Plaintiff's decedent and defendant Louis DeCecco on September 5, 1970 went to a football game with other men. DeCecco lived in a residential area in Blackwood and had a swimming pool in his backyard. It was a hot day, and defendant later invited his companions to take a swim in his pool. Plaintiff's decedent apparently dove into the shallow end of the pool, fractured his neck and eventually died of the injuries sustained. This action followed, charging defendant with various acts of negligence growing out of the construction and maintenance of the pool.
Defendant, in addition to other defenses, pleaded immunity under N.J.S.A. 2A:42A-3. A motion for summary judgment on that basis was granted, and it is from that judgment that this appeal is prosecuted.
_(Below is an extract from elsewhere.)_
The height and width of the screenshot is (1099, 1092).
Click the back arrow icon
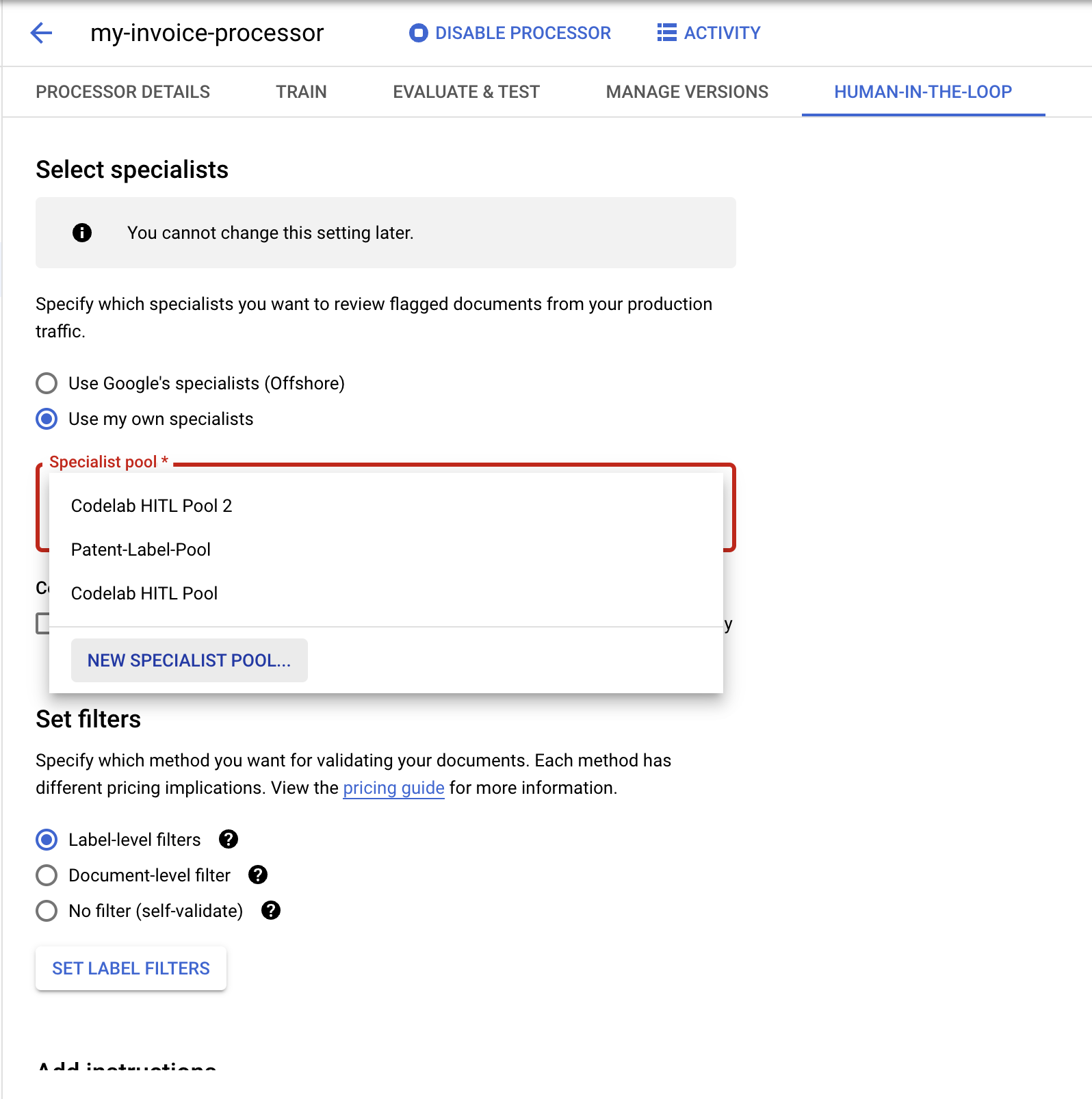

The narrow issue presented is whether the statute gives immunity to the owner, lessee or occupant of property in a residential area for injuries or death growing out of the use of a swimming pool located thereon.
The statute in question, N.J.S.A. 2A:42A-3, reads as follows:
Except as provided in section 3 of this act:
a. An owner, lessee or occupant of premises, whether or not posted as provided in section 23:7-7 of the Revised Statutes, owes no duty to keep the premises safe for entry or use by others for sport and recreational activities, or to give warning of any hazardous condition of the land or in connection with the use of any structure or by reason of any activity on such premises to persons entering for such purposes;
b. An owner, lessee or occupant of premises who gives permission to another to enter upon such premises for a sport or recreational activity or purpose does not thereby (1) extend any assurance that the premises are safe for such purpose, or (2) constitute the person to whom permission is granted an invitee to whom a duty of care is owed, or (3) assume responsibility for or incur liability for any injury to person or property caused by any act of persons to whom the permission is granted.
Plaintiff argues the statute was not intended to apply to lands in a residential area, but that the immunity granted thereby is restricted to the rural setting.
Defendant, on the other hand, contends that the plain, unrestricted use of the word "swimming" in the definition of "sport and recreational" activities (N.J.S.A. 2A:42A-2) confers immunity in this situation. This statute replaced N.J.S.A. 2A:42A-1 which conferred ...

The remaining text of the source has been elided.